[The problem]
Each entry below is to be transcribed exactly; pictures are not copied.

[Information]
..........
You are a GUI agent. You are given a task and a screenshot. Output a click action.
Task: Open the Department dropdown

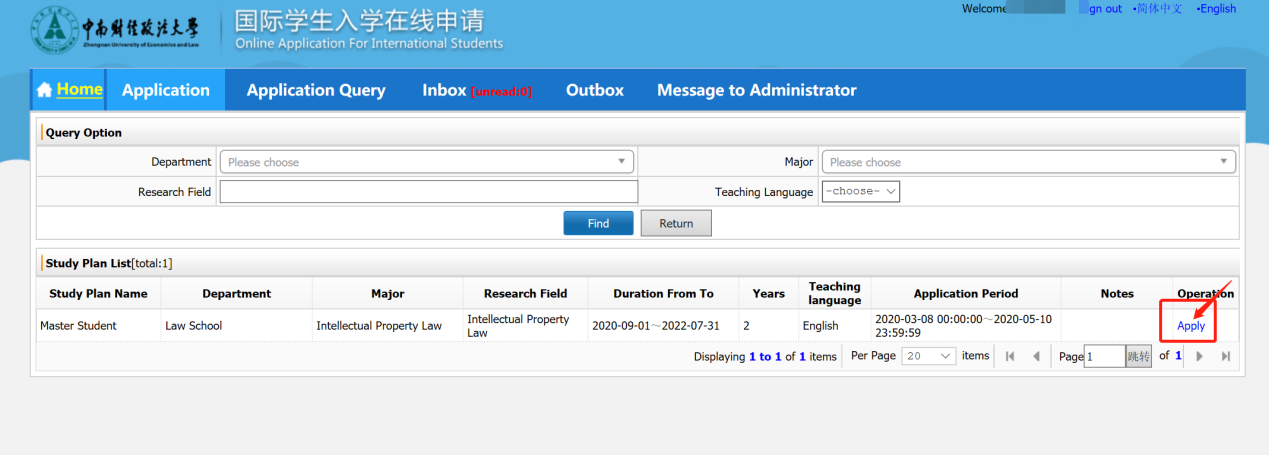point(426,162)
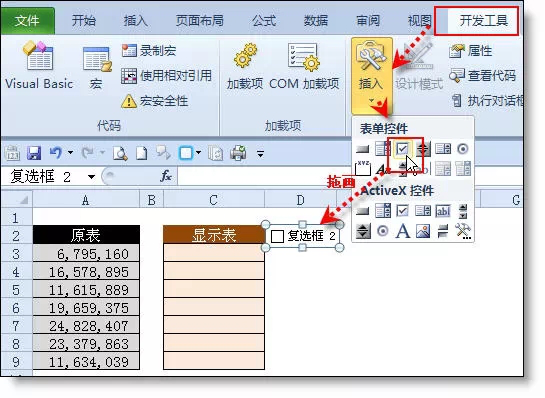Open the 文件 file tab
545x398 pixels.
pos(27,21)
..........
[Task output]
You are a GUI agent. You are given a task and a screenshot. Output a click action.
Task: Open the Department dropdown

point(426,162)
Open the 文件 file tab
545x398 pixels.
pos(27,21)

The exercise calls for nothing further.